Crise de confiance aussi entre des hommes et des femmes à qui il est demandé de s’engager dans des missions longues et complexes avec des moyens toujours plus réduits, un soutien insuffisant, des équipements de plus de trente ans d’âge, et des chefs d’état-major qui seraient incapables de leur garantir les moyens nécessaires à leur engagement opérationnel dans de bonnes conditions, sans parler du paiement aléatoire des rémunérations qu’aucun organisme civil ne tolèrerait.

La question qui se pose aujourd’hui est donc cruciale.
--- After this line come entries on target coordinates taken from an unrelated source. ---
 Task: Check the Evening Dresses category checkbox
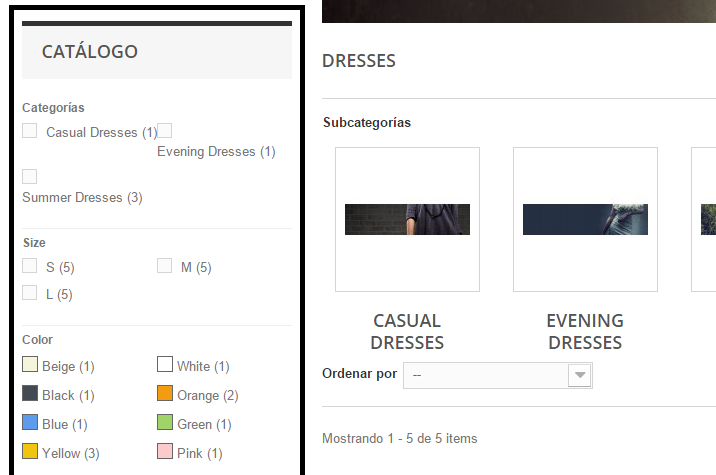click(x=165, y=131)
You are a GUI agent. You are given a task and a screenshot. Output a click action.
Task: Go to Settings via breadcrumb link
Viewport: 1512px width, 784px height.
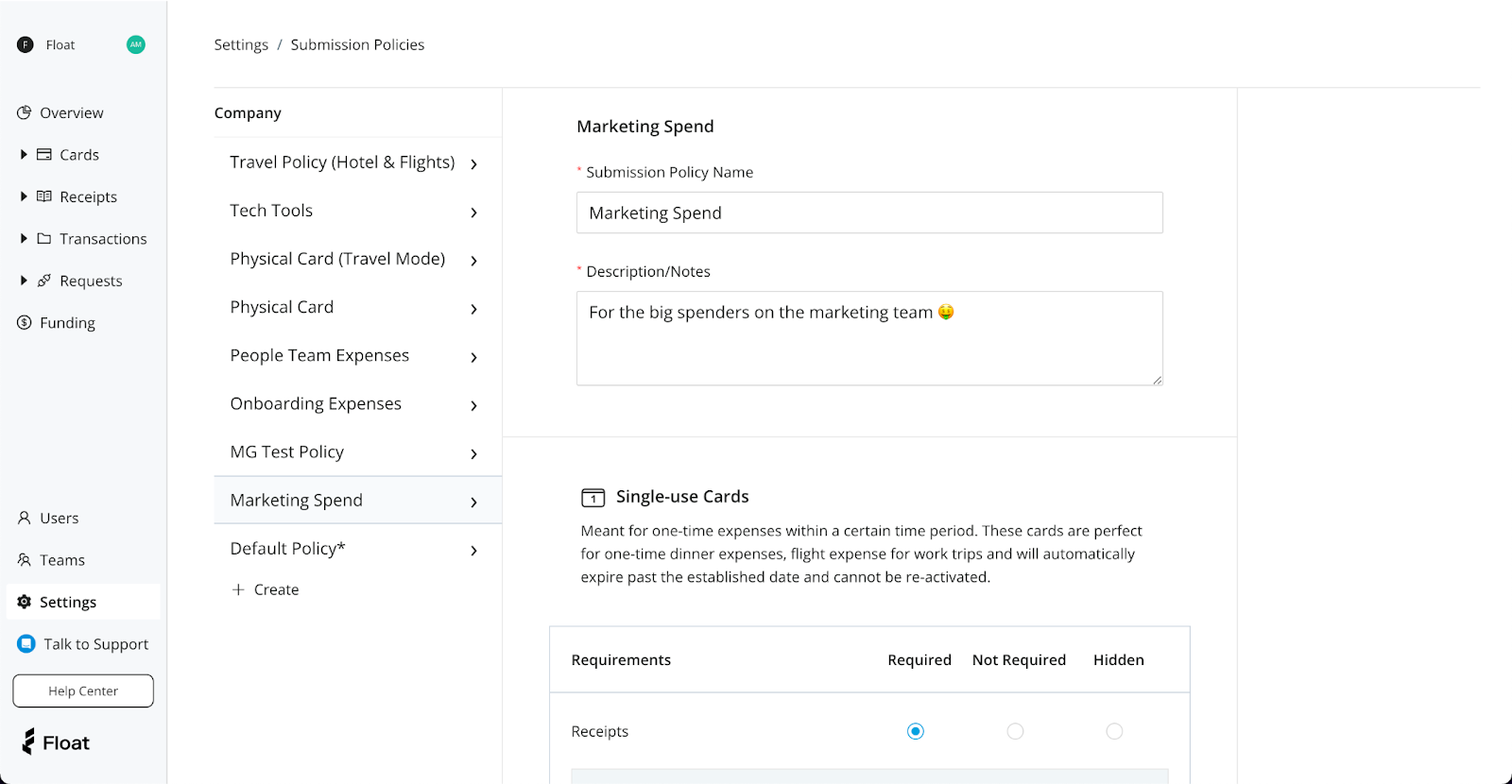[x=241, y=44]
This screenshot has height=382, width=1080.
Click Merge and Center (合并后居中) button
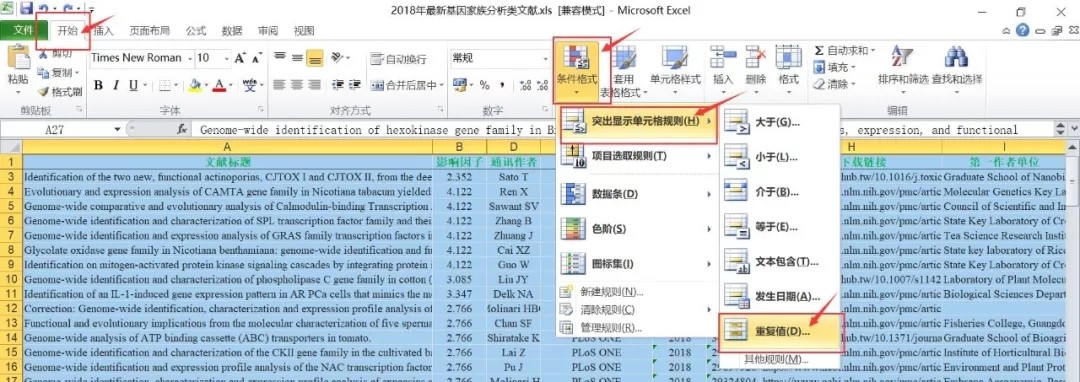pyautogui.click(x=407, y=85)
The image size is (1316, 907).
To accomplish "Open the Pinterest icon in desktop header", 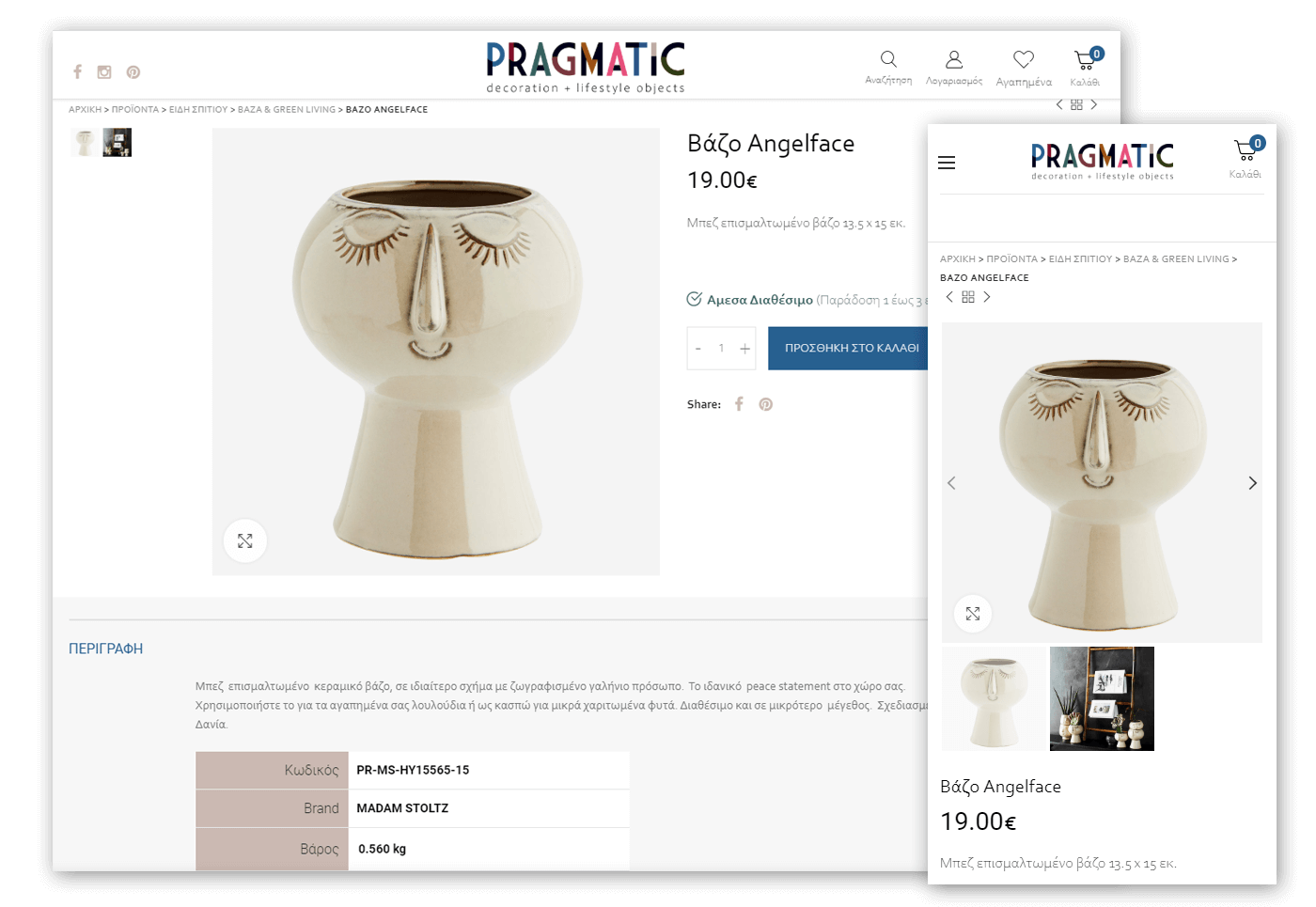I will pos(133,72).
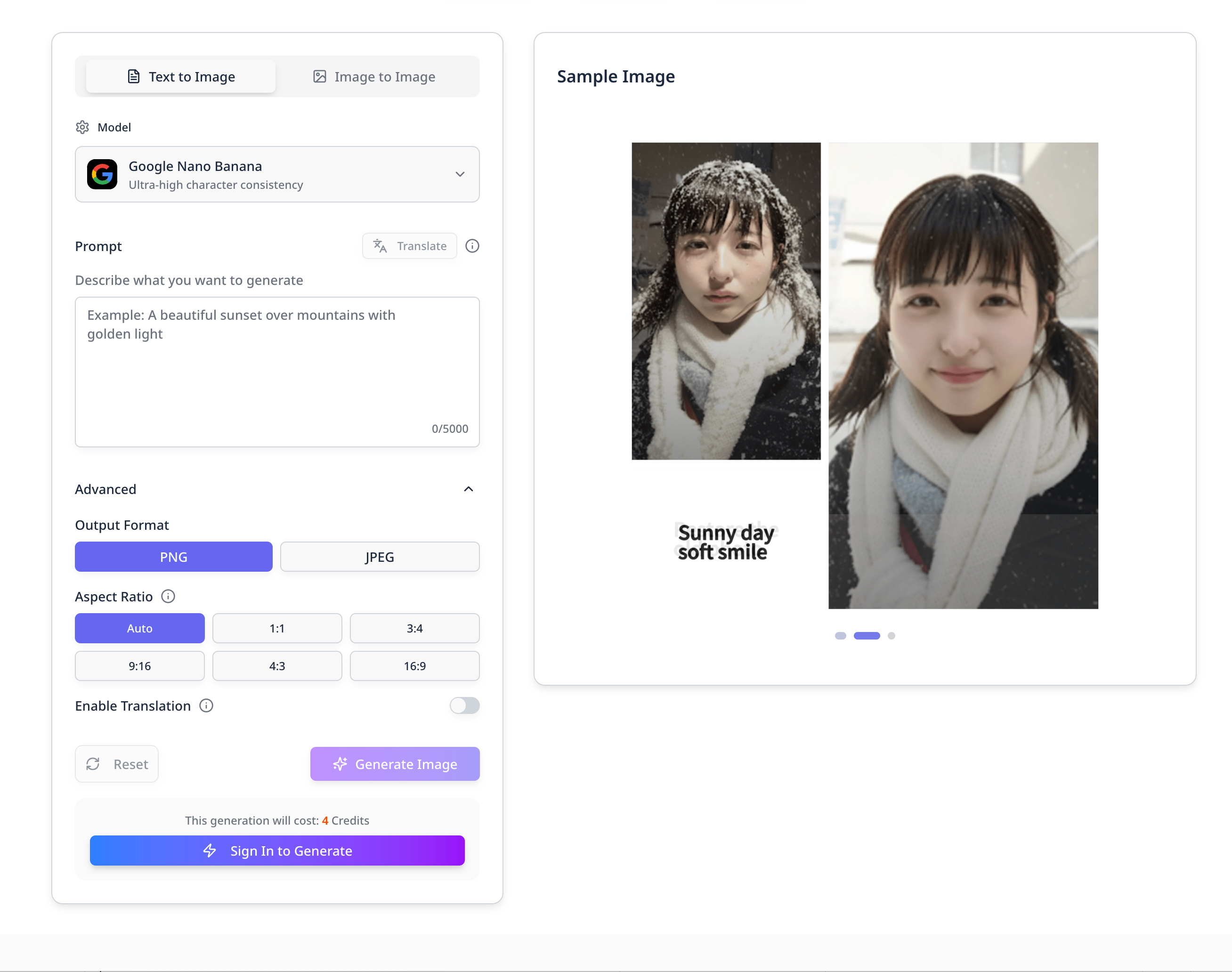Choose the 16:9 aspect ratio
The height and width of the screenshot is (972, 1232).
click(415, 666)
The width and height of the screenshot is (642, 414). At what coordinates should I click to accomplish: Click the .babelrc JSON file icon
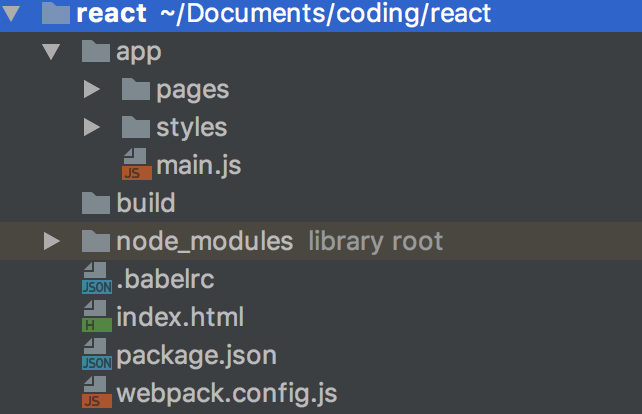click(96, 279)
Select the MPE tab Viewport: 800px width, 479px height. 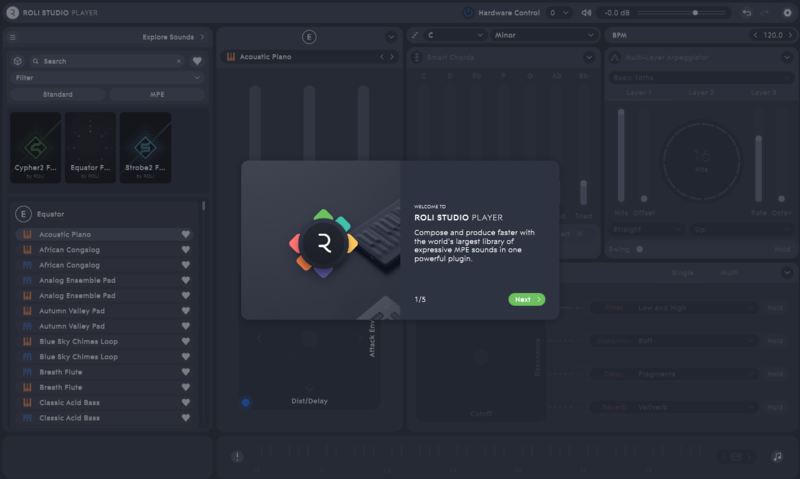157,94
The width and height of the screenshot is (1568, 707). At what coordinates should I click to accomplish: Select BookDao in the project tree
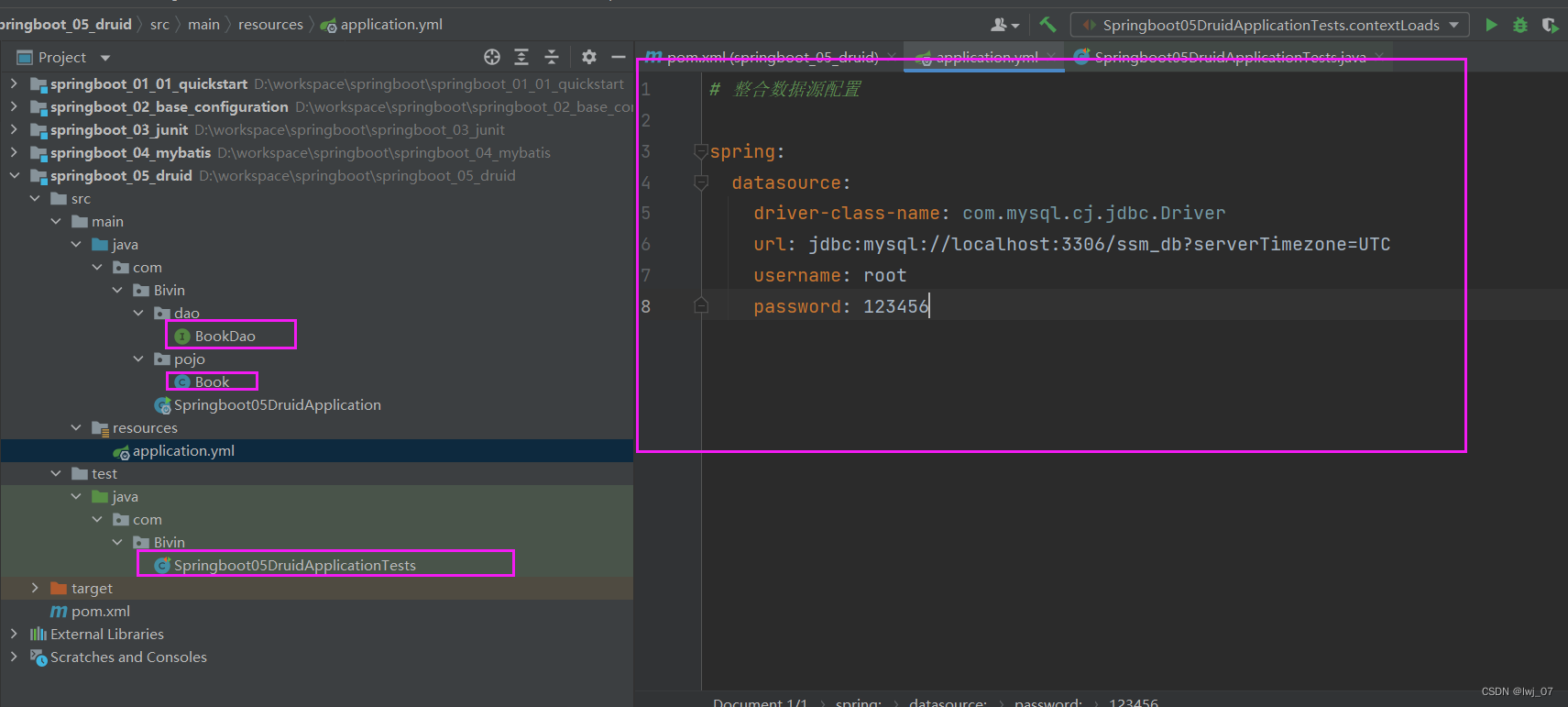[225, 336]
Les engagements pris par la représentation nationale concernant l’avenir de notre Défense peuvent-ils être balayés pour des raisons comptables par Bercy mettant ainsi en cause la cohérence de nos forces, alors que celles-ci sont engagées dans des conflits qui contribuent à la sécurité et aux responsabilités de la France ainsi qu’à la protection des Français ?

Avant de prendre une telle décision, le président de la République doit s’interroger sur l’impact qu’elle aurait sur une armée dont il exige à juste titre, discipline, loyauté et sens de l’engagement.

Croit-on que les soldats sont encore dupes des paroles flatteuses, comme celles prononcées par le ministre de la Défense, récemment à Bangui, propos ponctués des mots « fierté », « engagement », « confiance », « intelligence », « sang-froid », ou du député Gwendel Rouillard qui signe récemment un article « notre armée, notre fierté »… quand ils mesurent la capacité de reniement de la classe politique ?

Refuser l’inacceptable
En fait, les trente années consécutives de déficit budgétaire contraignent la France à revoir radicalement son modèle économique et social. Les gouvernements successifs ont espéré atténuer ce déficit en prélevant sur le budget de la Défense des dizaines de milliards d’euros. 80 000 soldats professionnels ont été supprimés en une dizaine d’années. Il n’est plus possible d’utiliser la même recette. Il faut remettre en cause d’autres budgets qui n’ont cessé de croître. Il faut faire preuve de courage politique et cesser de prélever sur un budget militaire déjà insuffisant qui va rapidement condamner les armées à l’inefficacité.

Aujourd’hui en déclin, notre armée serait demain en situation de rupture si les ressources votées n’étaient pas allouées et nos soldats se sentiraient alors trahis par ceux qui les envoient au combat.

Un tel scénario est de nature à susciter des réactions très vives chez ceux qui portent les armes de la France et acceptent le principe du sacrifice de leur vie.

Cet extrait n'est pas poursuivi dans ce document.